17 de fevereiro de 2026
SAÚDE

Hospital Três Colinas terá cirurgias inéditas em Franca

Por Giovanna Attili | da Redação
| Tempo de leitura: 3 min
Sampi/Franca
Giovanna Attili/GCN
DRS, Farmácia de Alto Custo gerida pela Faepa e Ricardo Bessa, diretor do DRS de Franca

O Hospital Estadual "Três Colinas" está prestes a revolucionar o atendimento de saúde na região de Franca com a introdução de novas tecnologias e procedimentos inéditos. Sob a gestão da Faepa, a unidade hospitalar contará com tratamentos sofisticados como cirurgias endovasculares e atendimento especializado para acidente vascular cerebral (AVC), visando reduzir filas e aumentar a capacidade operacional. A inauguração, que deve antecipada para o final de abril, marca uma nova era na assistência médica local.

O diretor do DRS (Departamento Regional de Saúde) de Franca, Ricardo Bessa, concedeu entrevista exclusiva ao portal GCN/Sampi na manhã de sexta-feira, 13, na sede do DRS VIII, em Franca. Bessa disse que há a expectativa de que a inauguração, antes prevista para junho, seja antecipada para daqui entre 10 e 12 semanas, ou seja, final de abril ou início de maio. Segundo ele, essa antecipação é um desejo do Governo do Estado de São Paulo.

A Faepa (Fundação de Apoio ao Ensino, Pesquisa e Assistência do Hospital das Clínicas da Faculdade de Medicina de Ribeirão Preto da Universidade de São Paulo), vencedora do chamamento para gerir o novo hospital, também é responsável pela gestão da Farmácia de Alto Custo da cidade. Ricardo descreveu a relação com a instituição como algo de muito valor, por conta dos profissionais capacitados e da boa comunicação entre ambas as partes.

“Equipes altamente competentes, muito comprometidas. Nós não temos nenhuma dificuldade de relacionamento com a Faepa”, afirmou.

Além disso, Bessa citou o projeto assistencial do hospital, que foi formulado no DRS, em parceria com a Secretaria Estadual de Saúde, e afirmou que vê nos representantes da Faepa uma grande vontade de cumprir todas as coisas presentes no projeto.

O faseamento

Ricardo Bessa explicou que a primeira fase do Hospital Estadual deve começar com quase 50% das atividades.

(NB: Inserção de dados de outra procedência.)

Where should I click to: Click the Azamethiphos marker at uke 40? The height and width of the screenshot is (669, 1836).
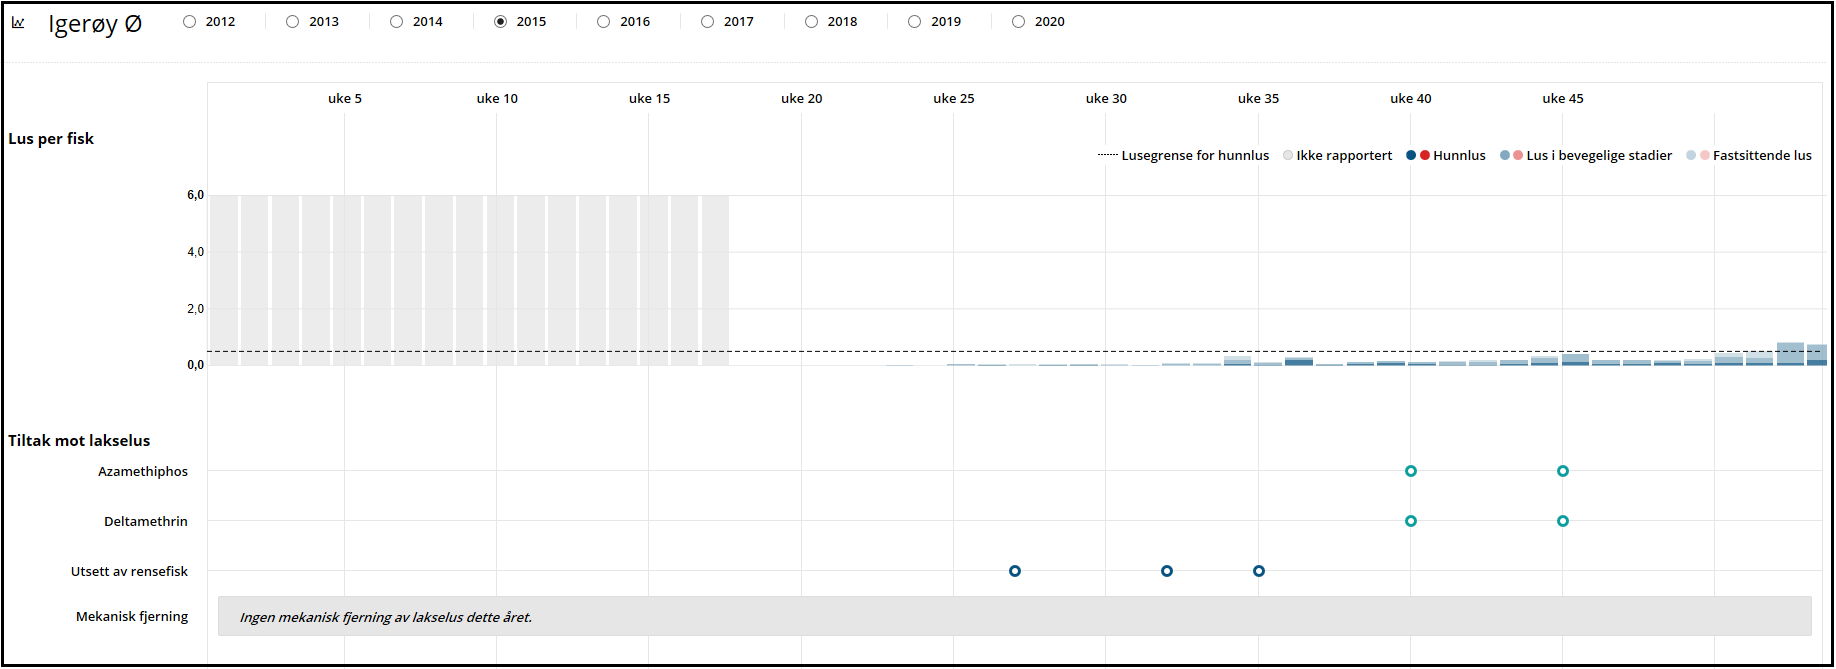pyautogui.click(x=1411, y=471)
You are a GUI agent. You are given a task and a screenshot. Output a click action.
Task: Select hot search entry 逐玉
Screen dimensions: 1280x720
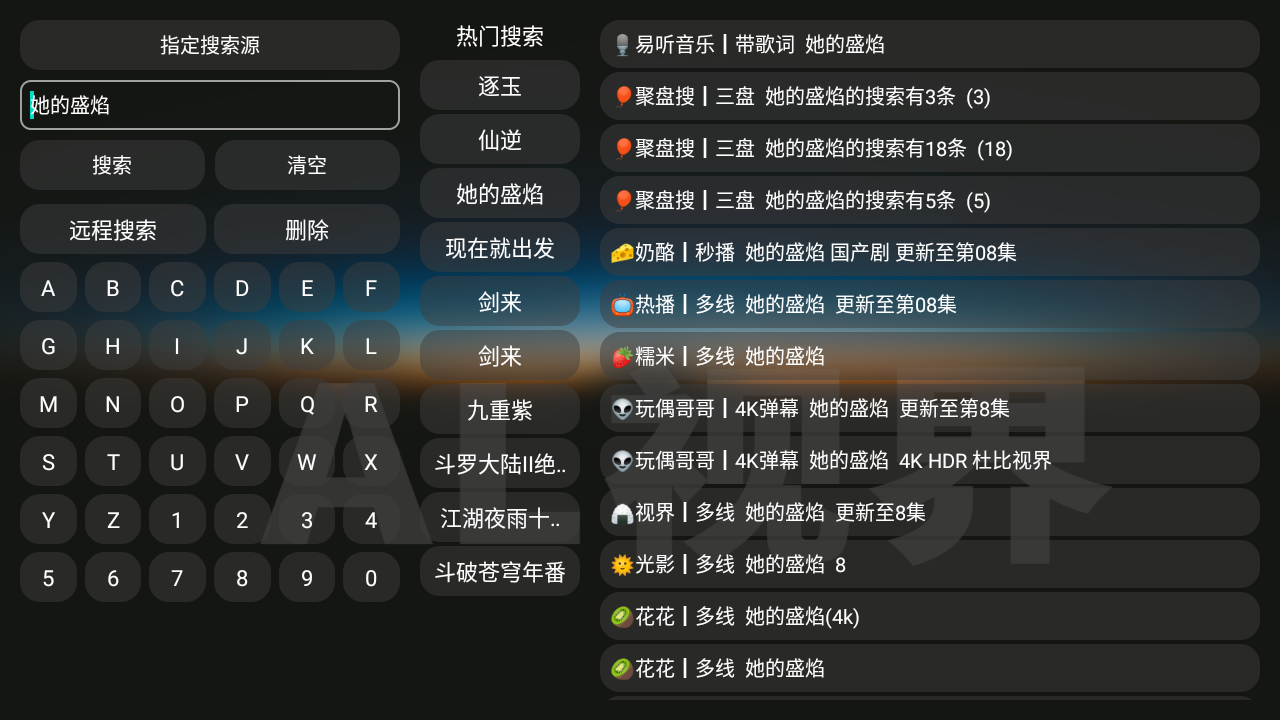pos(499,86)
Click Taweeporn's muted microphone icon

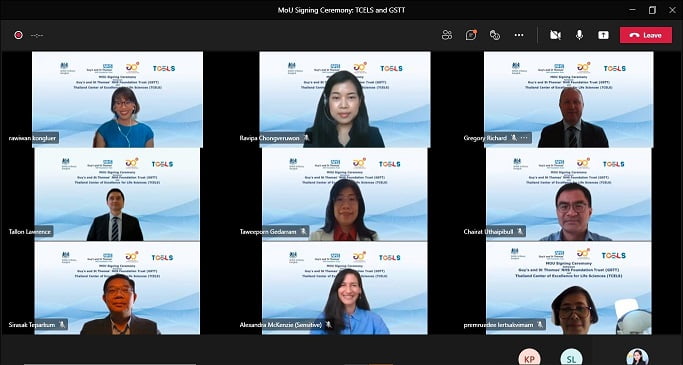(x=304, y=232)
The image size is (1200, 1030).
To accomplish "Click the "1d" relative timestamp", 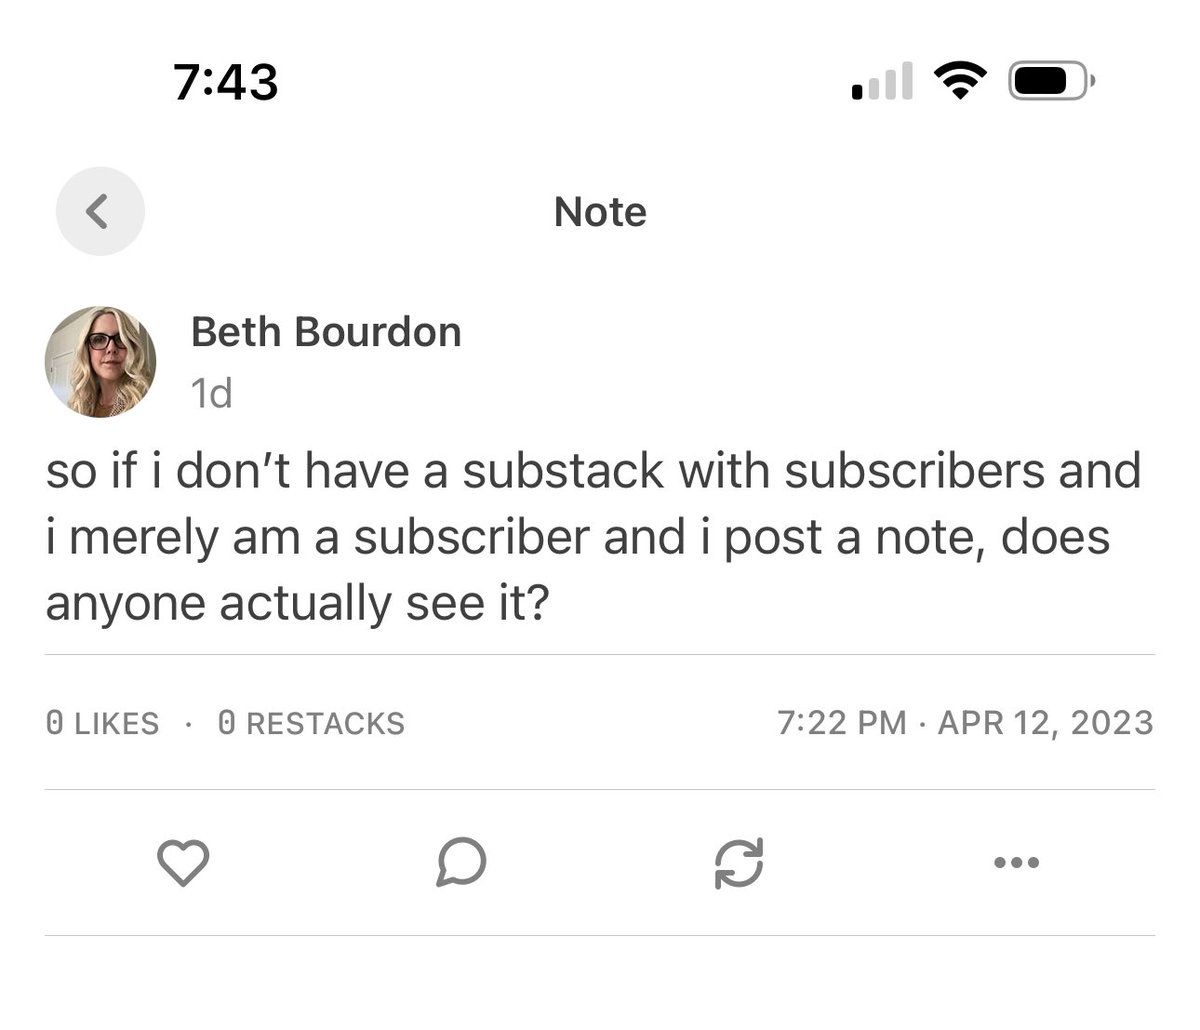I will (211, 394).
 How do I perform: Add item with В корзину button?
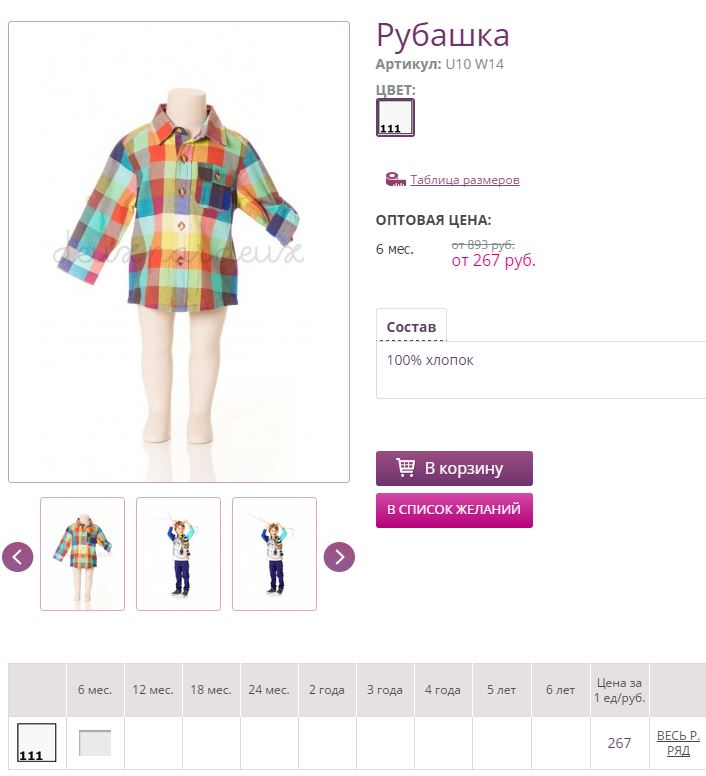click(454, 468)
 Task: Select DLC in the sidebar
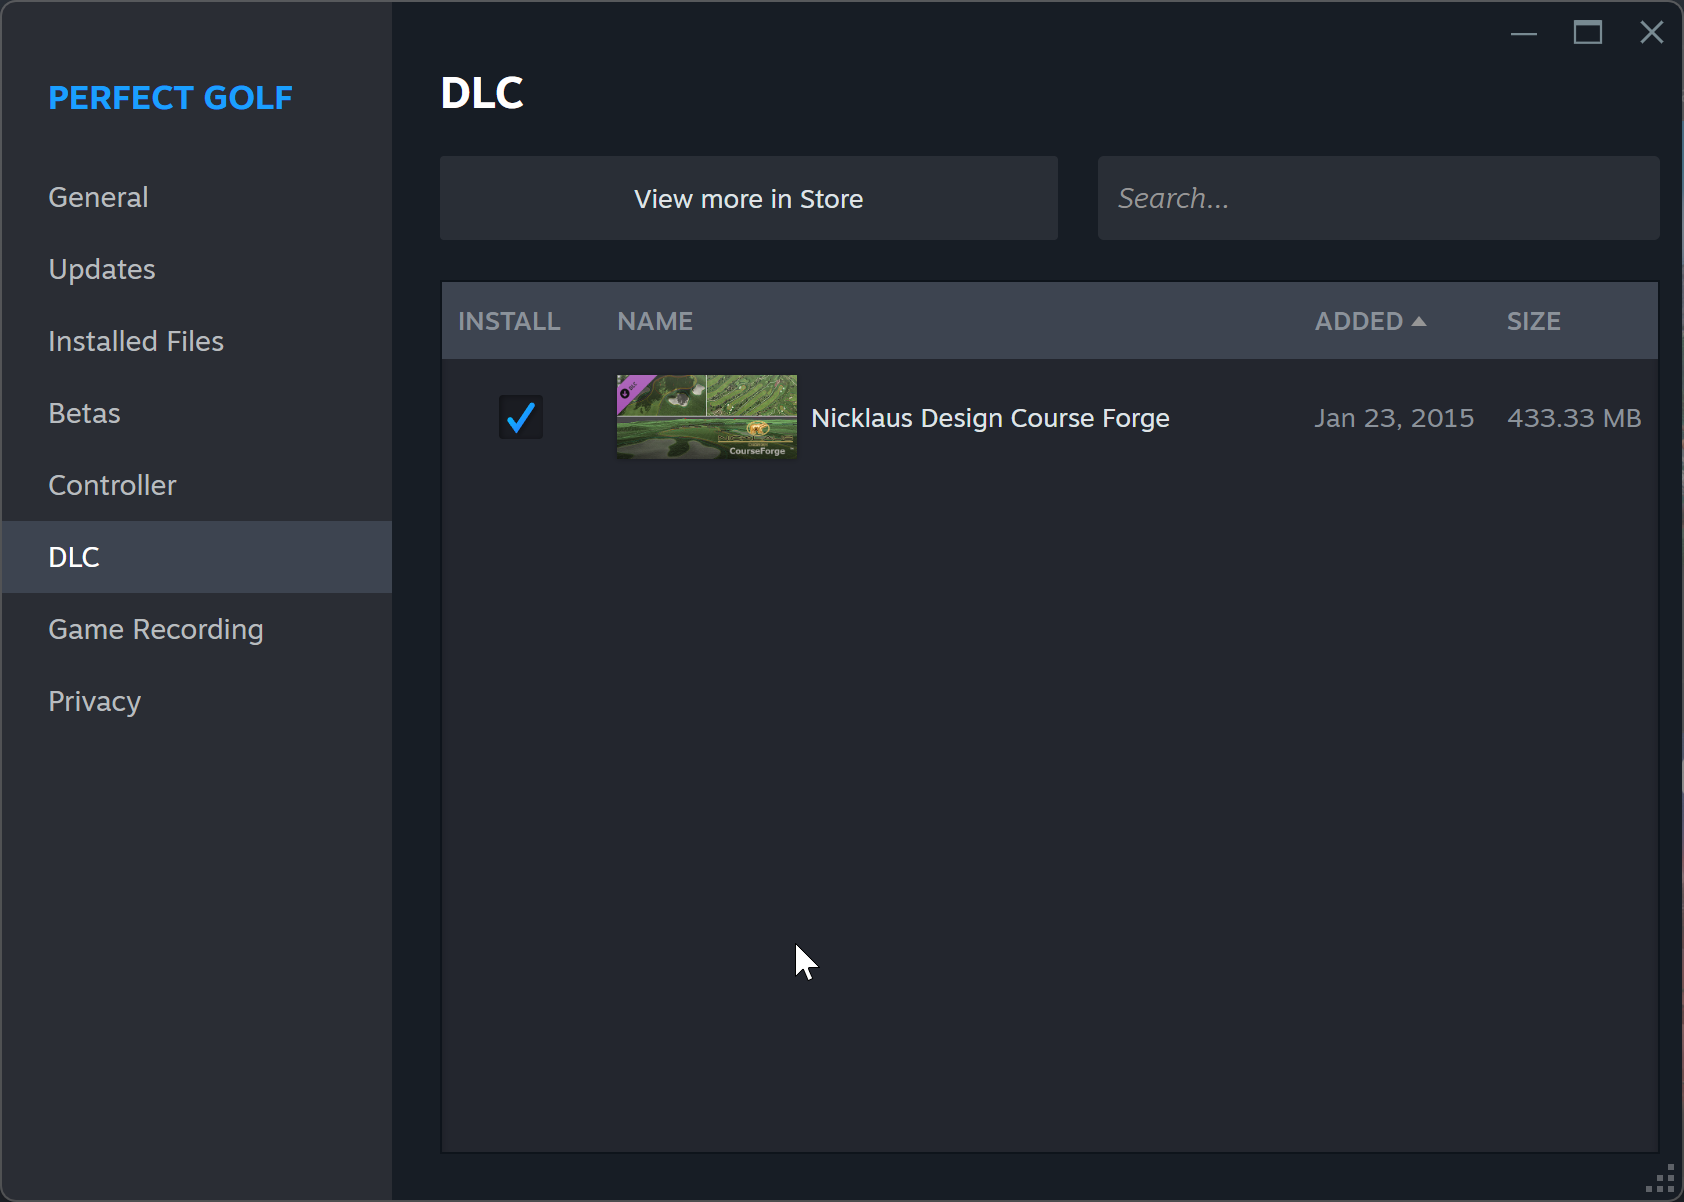[74, 557]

São esperados em funcionamento setores como leitos de UTI (Unidade de Terapia Intensiva), leitos de clínica médica e clínica cirúrgica, centro cirúrgico com capacidade reduzida, leitos de pediatria, leitos de psiquiatria, atendimento de pelo menos uma sala cirúrgica, duas salas cirúrgicas no Hospital Dia, pronto atendimento, ambulatório, serviço de diagnóstico, de radiologia, de tomografia, entre outros.

“(Tudo isso) está previsto para a primeira fase. No período de 18 meses, teremos a capacidade totalmente instalada. É um hospital de alta complexidade, alguns procedimentos de alta complexidade entram na fase posterior”, explicou Bessa.

O diretor ainda reforçou que o hospital tem um heliponto e receberá atendimentos de urgência, como acidentes e outros casos, de forma mais rápida e eficiente.

“Nós temos a certeza que é um hospital que vai atender as nossas demandas mais importantes. […] Nós vamos diminuir filas de cirurgias, de procedimentos eletivos. Nós vamos ter uma capacidade operacional muito maior”, contou.

Procedimentos complexos

Novas tecnologias serão implantadas no novo hospital. Segundo Ricardo, novos tratamentos, que antes não eram vistos na região, serão realizados pelo Hospital Estadual “Três Colinas”.

“Tem procedimentos de cirurgia vascular, chamados procedimentos de endovascular, que são mais sofisticados. Esse hospital vai fazer esse tipo de procedimento. O atendimento para pacientes com acidente vascular cerebral (AVC), o hospital também vai fazer”, relatou Bessa.

Ainda são esperados outros procedimentos, também mais complexos, que ainda estão em trâmite de negociação para serem implantados.